だいすきなマロニエの木/オーサ・メンデル・ハートヴィック・文 アネ・グスタフソン・絵 ひだに れいこ・訳/光村教育図書/2015年
女の子が「わたしの木」とよぶ、マロニエの木。春、夏、秋、どの季節も おうちのよう。
ところが、春がきても ねむったまま。
大家さんがきて、木は死んでいて、たおれてアパートが こわれたら大変と、木はきられることに。
ただねむっているだけだからと、きられないように木の上にいることにした女の子。
パジャマに毛布、懐中電灯、まくら そしてお菓子、本も準備して、木へ登るとすると、木が女の子に話しかけてきます。

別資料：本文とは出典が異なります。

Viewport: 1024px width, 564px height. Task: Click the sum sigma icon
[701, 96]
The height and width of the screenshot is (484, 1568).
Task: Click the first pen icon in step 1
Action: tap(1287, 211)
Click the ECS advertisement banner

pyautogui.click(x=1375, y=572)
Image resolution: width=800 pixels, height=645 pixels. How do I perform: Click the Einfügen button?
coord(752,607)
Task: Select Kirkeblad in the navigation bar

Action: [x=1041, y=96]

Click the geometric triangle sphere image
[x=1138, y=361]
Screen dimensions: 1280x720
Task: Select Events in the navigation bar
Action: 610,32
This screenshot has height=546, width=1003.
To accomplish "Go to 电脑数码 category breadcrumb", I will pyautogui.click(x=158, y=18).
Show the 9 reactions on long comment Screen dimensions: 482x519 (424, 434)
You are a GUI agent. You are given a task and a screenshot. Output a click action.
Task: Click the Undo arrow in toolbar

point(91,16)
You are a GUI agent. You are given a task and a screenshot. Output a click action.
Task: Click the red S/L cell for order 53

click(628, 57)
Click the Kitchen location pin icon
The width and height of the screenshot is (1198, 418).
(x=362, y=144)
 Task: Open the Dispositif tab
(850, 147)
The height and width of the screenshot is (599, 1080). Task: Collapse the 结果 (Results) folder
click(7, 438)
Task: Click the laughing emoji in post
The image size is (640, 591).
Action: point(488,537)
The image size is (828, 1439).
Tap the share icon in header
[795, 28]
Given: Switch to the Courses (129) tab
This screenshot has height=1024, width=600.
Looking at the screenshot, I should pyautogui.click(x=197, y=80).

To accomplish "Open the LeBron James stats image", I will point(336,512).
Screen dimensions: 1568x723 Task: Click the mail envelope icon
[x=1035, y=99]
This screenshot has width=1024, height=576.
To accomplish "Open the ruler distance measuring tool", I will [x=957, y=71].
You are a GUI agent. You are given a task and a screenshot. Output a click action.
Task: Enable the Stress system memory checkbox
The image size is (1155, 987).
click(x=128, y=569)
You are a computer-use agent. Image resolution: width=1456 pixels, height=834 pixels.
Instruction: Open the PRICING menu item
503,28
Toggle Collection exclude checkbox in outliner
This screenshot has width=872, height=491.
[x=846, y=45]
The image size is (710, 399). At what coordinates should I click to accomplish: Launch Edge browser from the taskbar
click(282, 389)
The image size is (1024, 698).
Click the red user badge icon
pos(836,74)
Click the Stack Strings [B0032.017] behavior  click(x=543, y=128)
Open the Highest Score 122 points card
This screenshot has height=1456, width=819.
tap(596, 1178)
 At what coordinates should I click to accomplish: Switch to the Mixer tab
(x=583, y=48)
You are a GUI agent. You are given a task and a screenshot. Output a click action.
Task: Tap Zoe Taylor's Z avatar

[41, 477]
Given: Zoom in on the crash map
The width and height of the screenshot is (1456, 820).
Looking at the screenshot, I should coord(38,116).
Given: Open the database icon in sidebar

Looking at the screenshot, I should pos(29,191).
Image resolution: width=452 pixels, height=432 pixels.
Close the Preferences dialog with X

「わたしは いきている。それに けっして しなないんだよ」
「あの子たちが そだつ すべての ばしょで わたしも いきつづけるんだよ」
朝おきたら、ベッドの上。クローゼットから 去年の秋に きていたコートをだしてみるとポケットに 五つ実が。植木鉢に 実を植えると、やがて 小さな みどりの芽が。
真夜中、女の子が眠るマロニエの木に点々と しろいあかり。幻想的で木の語りの続きをきいているよう。百年以上もたったマロニエは いろいろなものを見続けてきたのに違いありません。